Visualisatie van leegstand, onbebouwde percelen, onbewoonbare panden nodig om een nuttig beleid te kunnen voeren – Visualisatie is interessant voor de gemeente in kader van beleidsontwikkeling maar ook voor SHM, bouwpromotoren. Het voorbeeld wordt gegevens van leegstaande bedrijfsruimten die potentie hebben voor bewoning, maar waarop de stad Aalst momenteel geen zicht heeft (aantal, ligging, mogelijkheden,...). Het is ook belangrijk om goede voorbeelden in de kijker te zetten om soortgelijke projecten aan te moedigen: vb. bewonen van graansilo’s in stadskern. Wonen boven winkels stimuleren en niet sanctioneren – Het bestuur in Aalst heeft geen zicht op de mening en standpunten van de middenstand. Bij het uitstippelen van een beleid rond wonen boven winkels is het belangrijk te weten welke doelgroep men kan en wil aantrekken (bvb. autovrije straten zorgen voor beperkingen van bereikbaarheid van de woning: boodschappen, (kleine) kinderen, mensen met een lichamelijke beperking, …) Eigenaars studentenkamers haken af door strenge vergunningsregels – Aalst heeft een gemeentelijke kamerreglement. Veel vergunningen worden niet verlengd door een negatief advies van de brandweer. Eigenaars haken af (vb. van trap die 2% te stijl is) en maken er terug een éénsgezinswoning van. Is er een taak weggelegd voor stad en/of OCMW om nieuwe kamers op de markt te brengen? Aalst heeft geen exact zicht op het werkelijk aantal kamers en de bewoners. Vast staat dat het niet alleen studenten zijn. Door de stijgende prijzen (om. ten gevolge van druk Brusselse rand) worden steeds meer mensen (alleenstaanden) verplicht een kamer te huren.
139
Bijlage 4: voorbeelden van initiatieven rond nieuwe woonvormen Wedstrijd voor creatieve woonoplossingen ‐ De stad Aalst zou van start kunnen gaan met een project “innovatieve woonvormen”: een werkgroep die innovatieve woonvormen voor jongeren in kaart brengt. Eerst wordt een brainstormsessie gehouden met creatieve jonge mensen uit het werkveld (makelaars, ontwikkelaars, architecten, ontwerpers). Vervolgens krijgen alle jongeren een stem via een wedstrijd en een enquête, waarbij jongeren (bijvoorbeeld tot 35 jaar)opgeroepen worden om mee te denken over creatieve woonoplossingen voor studenten, starters en jonge gezinnen. De drie beste ideeën worden beloond met een i‐ pod. De bedoeling is Aalst aantrekkelijk te maken voor studenten na hun studies en voor jonge gezinnen. Zie www.youngedbr.nl – Rotterdam. De YoungEDBR, zijn de jongerenclub van de Economic Development Board Rotterdam (EDBR). Een jonge en ambitieuze adviesraad, die de economische kansen voor jong Rotterdam wil vergroten.

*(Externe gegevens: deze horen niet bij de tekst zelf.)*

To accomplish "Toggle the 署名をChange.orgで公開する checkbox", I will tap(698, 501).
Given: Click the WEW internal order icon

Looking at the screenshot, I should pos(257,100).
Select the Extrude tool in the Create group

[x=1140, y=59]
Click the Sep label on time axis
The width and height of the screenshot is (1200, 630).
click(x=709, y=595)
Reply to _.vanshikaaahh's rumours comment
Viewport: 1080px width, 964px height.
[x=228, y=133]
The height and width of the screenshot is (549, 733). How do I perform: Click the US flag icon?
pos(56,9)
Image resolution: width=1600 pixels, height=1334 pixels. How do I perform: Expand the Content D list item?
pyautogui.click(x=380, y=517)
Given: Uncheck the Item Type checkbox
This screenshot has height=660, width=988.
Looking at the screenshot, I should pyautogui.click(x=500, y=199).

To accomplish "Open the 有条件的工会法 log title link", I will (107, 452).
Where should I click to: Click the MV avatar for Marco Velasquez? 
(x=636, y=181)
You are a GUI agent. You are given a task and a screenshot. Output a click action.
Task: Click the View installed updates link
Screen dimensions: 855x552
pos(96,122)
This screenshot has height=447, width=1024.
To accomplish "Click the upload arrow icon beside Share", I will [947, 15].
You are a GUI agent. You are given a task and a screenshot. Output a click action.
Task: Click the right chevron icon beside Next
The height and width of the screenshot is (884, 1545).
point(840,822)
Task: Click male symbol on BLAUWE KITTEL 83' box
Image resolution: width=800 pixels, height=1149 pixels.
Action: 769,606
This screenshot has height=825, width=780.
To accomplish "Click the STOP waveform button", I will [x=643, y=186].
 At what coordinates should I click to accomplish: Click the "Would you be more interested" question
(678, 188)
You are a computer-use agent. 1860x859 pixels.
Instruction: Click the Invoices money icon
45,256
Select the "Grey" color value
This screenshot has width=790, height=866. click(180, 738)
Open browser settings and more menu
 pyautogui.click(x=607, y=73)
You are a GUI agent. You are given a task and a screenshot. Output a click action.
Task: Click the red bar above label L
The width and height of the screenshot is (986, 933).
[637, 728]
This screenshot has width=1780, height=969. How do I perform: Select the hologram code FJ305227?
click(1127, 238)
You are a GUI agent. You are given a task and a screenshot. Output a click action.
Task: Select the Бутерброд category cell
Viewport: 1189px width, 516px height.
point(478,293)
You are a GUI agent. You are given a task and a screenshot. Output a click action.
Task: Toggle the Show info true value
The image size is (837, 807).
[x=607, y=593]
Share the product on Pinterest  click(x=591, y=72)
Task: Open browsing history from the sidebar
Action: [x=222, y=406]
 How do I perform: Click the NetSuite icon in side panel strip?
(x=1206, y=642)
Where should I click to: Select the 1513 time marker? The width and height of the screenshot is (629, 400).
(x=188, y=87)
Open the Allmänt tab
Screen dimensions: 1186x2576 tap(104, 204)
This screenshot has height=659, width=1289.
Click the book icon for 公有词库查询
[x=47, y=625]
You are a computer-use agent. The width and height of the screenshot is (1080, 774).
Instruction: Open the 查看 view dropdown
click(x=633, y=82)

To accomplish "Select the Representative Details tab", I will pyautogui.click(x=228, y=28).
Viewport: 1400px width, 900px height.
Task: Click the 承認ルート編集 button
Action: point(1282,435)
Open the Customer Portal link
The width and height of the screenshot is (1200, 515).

SOLIDS ‐ Het solids concept is ontwikkeld door Frank Bijdendijk van woningcorporatie het Oosten in Amsterdam. (Voor meer informatie zie: www.solids.nl). Gebieden die slechts voor één functie (bijvoorbeeld werken) gebruikt worden zijn meestal niet aantrekkelijk en worden ook vaak maar voor een beperkt aantal uren per dag gebruikt. Een straat met alleen maar winkels of een bedrijventerrein met uitsluitend kantoren ligt er na sluitingstijd verlaten bij. Dat deze eenzijdige gebieden onaantrekkelijk gevonden worden blijkt uit het feit dat leegstand hier over het algemeen veel meer voorkomt. Een innovatieve woonvorm die beantwoordt aan de wens van het bestemmingsvrij mengen van functies is het Solidsconcept. Een Solid staat voor een casco met een volledig bestemmingsvrije binnenkant. In deze binnenkant is alles mogelijk: wonen, werken in allerlei vormen en variaties. Potentiële bewoners bepalen zelf wat zij met de ruimte doen, hoeveel vierkante meters zij afnemen en de prijs die zij willen betalen. De binnenkant is door de bestemmingsvrijheid heel flexibel en bestand tegen de steeds wisselende trends in woonwensen, wensen ten aanzien van het combineren van wonen en werken en verschillen in de wensen van
140
doelgroepen. De buitenkant, het casco, wordt gebouwd met een horizon van 100 of meer jaar.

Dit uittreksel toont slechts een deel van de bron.